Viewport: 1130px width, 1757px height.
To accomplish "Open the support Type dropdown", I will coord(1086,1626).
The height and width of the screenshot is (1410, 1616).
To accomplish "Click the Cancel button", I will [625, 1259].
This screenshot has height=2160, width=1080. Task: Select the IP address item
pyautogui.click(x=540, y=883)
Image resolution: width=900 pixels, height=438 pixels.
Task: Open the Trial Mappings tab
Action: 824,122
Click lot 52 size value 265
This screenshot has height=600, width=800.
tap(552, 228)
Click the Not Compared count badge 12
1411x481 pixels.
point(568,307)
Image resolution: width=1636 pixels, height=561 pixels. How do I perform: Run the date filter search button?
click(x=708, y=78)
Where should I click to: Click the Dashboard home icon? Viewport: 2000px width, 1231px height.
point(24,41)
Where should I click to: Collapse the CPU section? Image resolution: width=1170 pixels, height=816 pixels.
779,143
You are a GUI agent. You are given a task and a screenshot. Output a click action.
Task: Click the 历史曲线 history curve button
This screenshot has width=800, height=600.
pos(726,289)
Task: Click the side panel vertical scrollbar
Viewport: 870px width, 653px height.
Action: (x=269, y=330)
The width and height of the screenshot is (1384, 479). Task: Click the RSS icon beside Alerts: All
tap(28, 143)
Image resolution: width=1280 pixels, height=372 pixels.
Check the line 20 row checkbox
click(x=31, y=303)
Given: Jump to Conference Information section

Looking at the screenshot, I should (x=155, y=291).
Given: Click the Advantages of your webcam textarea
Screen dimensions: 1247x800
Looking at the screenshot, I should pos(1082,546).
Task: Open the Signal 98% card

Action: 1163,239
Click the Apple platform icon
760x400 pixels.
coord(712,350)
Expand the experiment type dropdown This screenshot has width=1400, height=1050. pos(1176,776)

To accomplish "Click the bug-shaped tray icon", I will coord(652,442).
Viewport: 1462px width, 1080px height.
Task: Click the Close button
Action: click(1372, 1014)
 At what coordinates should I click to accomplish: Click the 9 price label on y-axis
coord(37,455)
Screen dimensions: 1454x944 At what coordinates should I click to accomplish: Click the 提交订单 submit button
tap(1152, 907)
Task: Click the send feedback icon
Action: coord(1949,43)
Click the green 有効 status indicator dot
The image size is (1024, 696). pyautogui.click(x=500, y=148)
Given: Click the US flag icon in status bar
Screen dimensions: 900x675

§ The problem
Which lines in the records above contain the string "dropdown"? Copy them.

§ Exercise output
To accomplish "Open the support Type dropdown", I will coord(1086,1626).
Expand the experiment type dropdown This screenshot has width=1400, height=1050. pos(1176,776)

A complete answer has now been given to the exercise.